Sacramento police shot Stephon Clark seven times from behind, according to autopsy results released Friday by a pathologist hired by Clark's family, findings that call into question the department's assertion that the 22-year-old black man was facing officers and walked toward them when he was killed.
Dr. Bennet Omalu, whose study of chronic traumatic encephalopathy in football players prompted the NFL to adopt new safety rules designed to prevent concussions, also determined Clark took up to 10 minutes to die.
Police officers, concerned Clark could be alive and armed, waited about five minutes to approach him after the shooting in his grandmother's backyard. Clark was not armed; police apparently mistook a cellphone in his hand for a gun.
"The proposition is he was facing officers is inconsistent with prevailing forensic evidence," Omalu said at a news conference with family attorney Benjamin Crump.
He said it was not clear if Clark would have survived had he gotten immediate medical attention, and he noted that any of the six bullets that hit him in the back and one in the neck could have been the fatal shot. An eighth bullet went into Clark's thigh.
The shooting occurred March 18. Two officers responding to a call of someone breaking car windows shouted that Clark had a gun before firing 20 bullets at him.
The shooting has produced nearly daily angry but peaceful protests in the downtown area of California's capital city.
On Thursday, hours after creating an emotional interruption at his brother's funeral, Stevante Clark helped defuse tension by asking protesters not to block thousands of fans from entering a downtown NBA arena for a third night.
Police in riot gear stood waiting outside the Golden 1 Center as fans wove through barricades and fencing to enter a Sacramento Kings-Indiana Pacers game. But protesters never came, heeding calls from Stevante Clark and Black Lives Matter organizers to avoid the arena. Instead, they blocked rush hour traffic on nearby downtown streets.
Delivering Stephon Clark's eulogy Thursday, the Rev. Al Sharpton praised demonstrators for their restraint and urged them to follow the lead of the Rev.
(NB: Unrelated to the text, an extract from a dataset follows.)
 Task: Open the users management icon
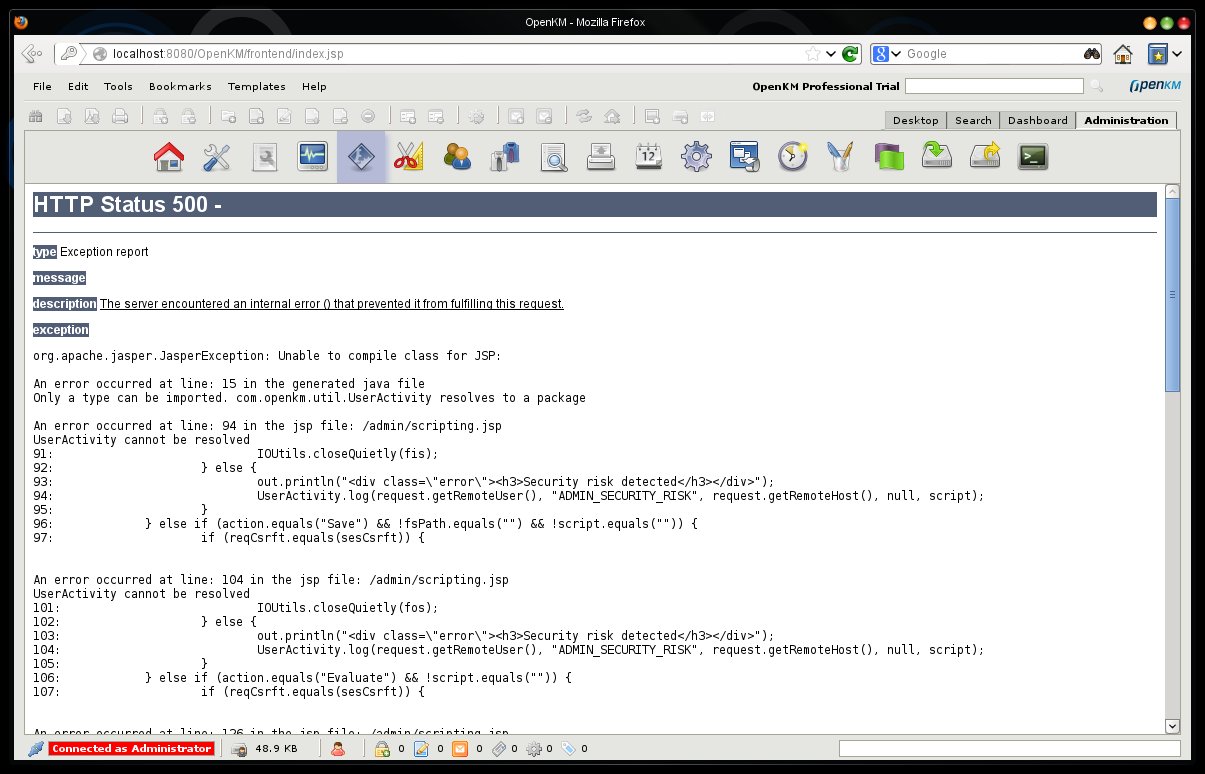click(457, 156)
Martin Luther King Jr. and his advocacy of nonviolent protest.
"I want the folks in California to know that there's nothing wrong with how these young people are standing up," he thundered. "They're not being violent, they're asking for you to stop being violent to them."
More than 500 people packed into the church to celebrate Stephon Clark's life, remembering his dance moves, smarts and love for his two young sons.
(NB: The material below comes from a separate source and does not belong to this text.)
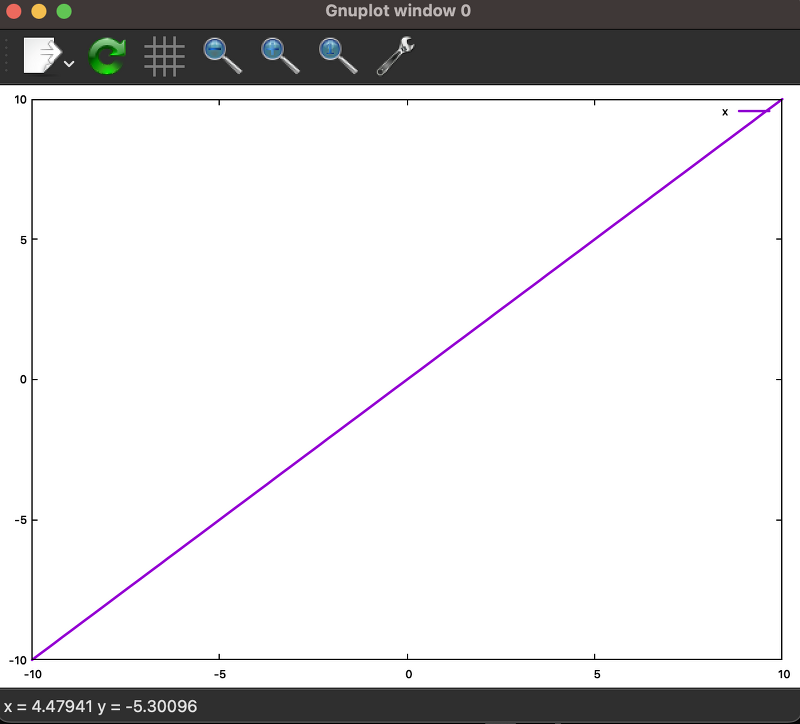
Task: Click the "x" legend label
Action: click(x=724, y=112)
Stevante Clark interrupted the musical and scriptural celebration by hugging and kissing the casket, leading the crowd in chanting his brother's name, pounding his chest and shouting. Others on the stage attempted to calm him, with limited success.
Sharpton hugged and consoled him and told the crowd not to judge how families grieve.
"This brother could be any one of us, so let them express and grieve," Sharpton said. "We are proud of them for standing up for justice."
The Kings and their owner have been supportive of the Clark family.
West Sacramento resident Onyeabo Aduba, 33, said he canceled reservations Thursday at a restaurant near the arena for his girlfriend's birthday because of the protests. But Aduba said he's supportive of the Black Lives Matter movement and is frustrated that efforts such as requiring police to wear body cameras haven't made real change.
Turning the focus nationally, Sharpton and others chastised President Donald Trump for failing to comment on police shootings of young black men. On Wednesday, White House Press Secretary Sarah Huckabee Sanders was asked about the Clark shooting and demurred, referring to it as a local issue.